As pausas são um primeiro exemplo de mudança que podem ter diversas consequências positivas. A contratação via concurso público de mais servidores é também uma medida urgente, atuando na redução da sobrecarga de trabalho.

Dejours propõe que no lugar da New Public Management, estabeleçamos uma gestão de cooperação e diálogo. Essa política administrativa dialogada, ao invés de avaliar individualmente os trabalhadores e a partir de resultados numéricos, teria por base considerar o esforço e recursos empregados na solução das tarefas, e não apenas o resultado quantificável. Além de, no lugar da competição, propor formas coletivas de solução dos problemas.

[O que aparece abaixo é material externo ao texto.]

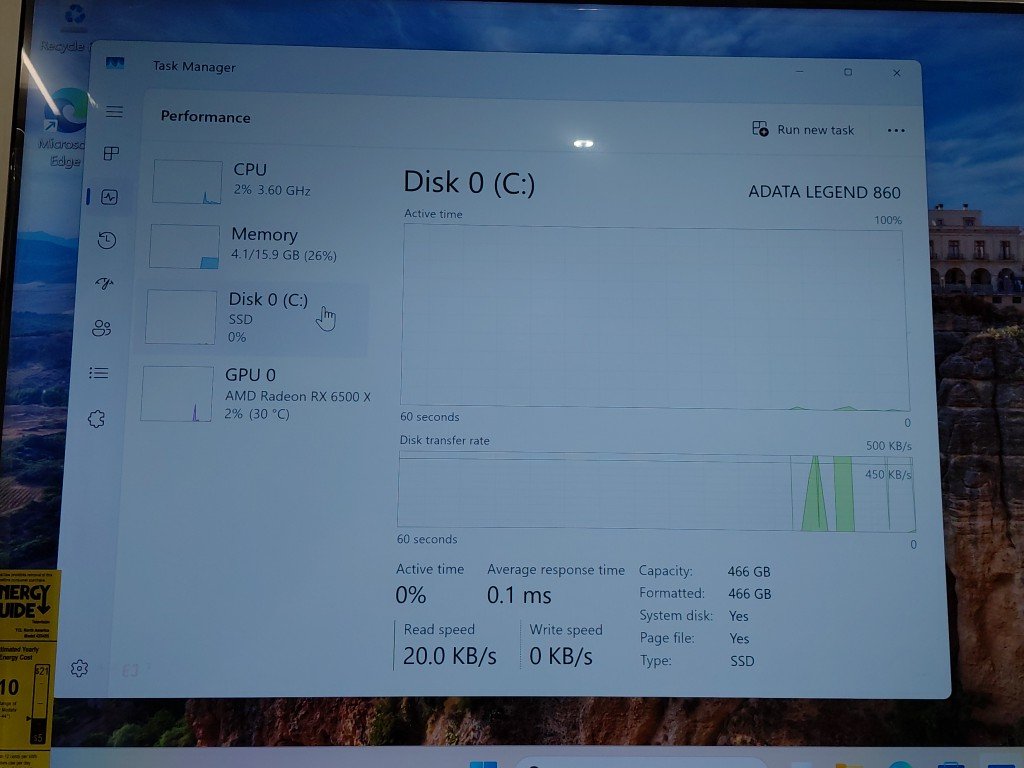
Task: Open the App history page icon
Action: pyautogui.click(x=107, y=240)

Ademais, um trabalho sério e profundo deve ser feito no que se refere à função de chefia/liderança no Judiciário. Primeiramente, a seleção de servidores para exercer tais funções é um processo de grande importância, não podendo ser relegado total e unicamente à descricionaridade de juízes. Exercer eficazmente uma função de liderança demanda certas habilidades, conhecimentos e experiências. Estar nessa função sem ter a habilidade o treinamento necessário pode afetar profundamente o bom andamento do trabalho, prejudicando a produtividade e a saúde dos servidores. Além de habilidades e conhecimentos técnicos e de caráter mais administrativos, é fundamental que a chefia possua competências relacionadas à liderança, à forma de guiar os trabalhadores na solução do trabalho, sabendo passar conhecimento, lidar com dificuldades, motivar, orientar, etc.

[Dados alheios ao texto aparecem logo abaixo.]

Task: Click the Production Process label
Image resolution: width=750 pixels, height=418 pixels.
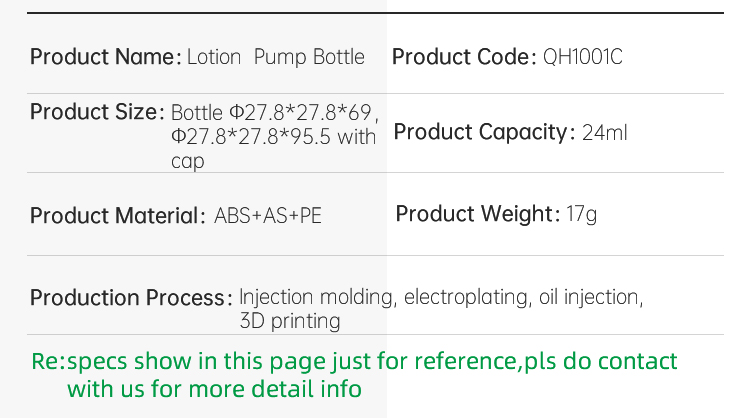Action: click(x=131, y=297)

Uma nova política para a seleção e desenvolvimento de lideranças pode contribuir largamente para redução dos casos de assédio moral.

A experiência do Comitê Gestor Local de Atenção Integral à Saúde do TRT da 3ª Região (Minas Gerais) é interessante. Contando com representação dos trabalhadores, o comitê elabora e implementa ações voltadas à saúde dos servidores.

Ademais, a partir de 2010, está regulamentada a possibilidade de criação de Comissão Interna de Saúde do Servidore Público (CISSP), orgão análogo à CIPA existente no âmbito das instituições privadas. Se efetivas, as CISSP podem se tornar espaços de elaboração e pressão por ações voltadas à saúde dos servidores. Relevante salientar, contudo, que comissões e grupos de trabalho coordenados pelas administrações têm limites e, dependendo da situação, a participação dos trabalhadores pode ser usada apenas como legitimação de uma política de saúde que não atua no cerne da questão, mantendo-se superficial.

Para criação de ações em saúde do trabalhador são fundamentais informações sobre o trabalho e o adoecimento. Dessa forma, dois elementos são importantes. Um deles é a realização periódica de pesquisas junto aos servidores, avaliando saúde mental, presença de assédio moral, condições de trabalho, entre outros aspectos. O outro ponto importante é o acesso a informações relacionadas à saúde ocupacional e riscos ambientais do local de trabalho. As normas regulamentadoras nº7 e nº9 são dispositivos legais que obrigam a realização dos Programas de Controle Médico e Saúde Ocupacional (PCMSO) e Programa de Prevenção de Riscos Ambientais (PPRA) por todos estabelecimentos que contratam trabalhadores – privados ou públicos.

Esses programas resultam em relatórios que incluem quantidade de afastamentos e adoecimentos mais comuns, como também, a quais riscos estão expostos os trabalhadores de determinado local de trabalho, dentre outras informações. Os trabalhadores do Judiciário têm o direito de ter acesso a essas informações referentes a sua saúde. Desde 2016, o Sintrajud faz requerimentos aos tribunais solicitando tais informações, porém, até o momento, apenas o TRE atendeu ao pedido.

Por fim, é fundamental que toda a categoria esteja atenta a essas questões, converse sobre o assunto, leia, discuta e busque construir coletivamente uma saída para os problemas que os trabalhadores enfrentam.

*Daniel de Luca é psicólogo e assessor em saúde do trabalhador do Sintrajud.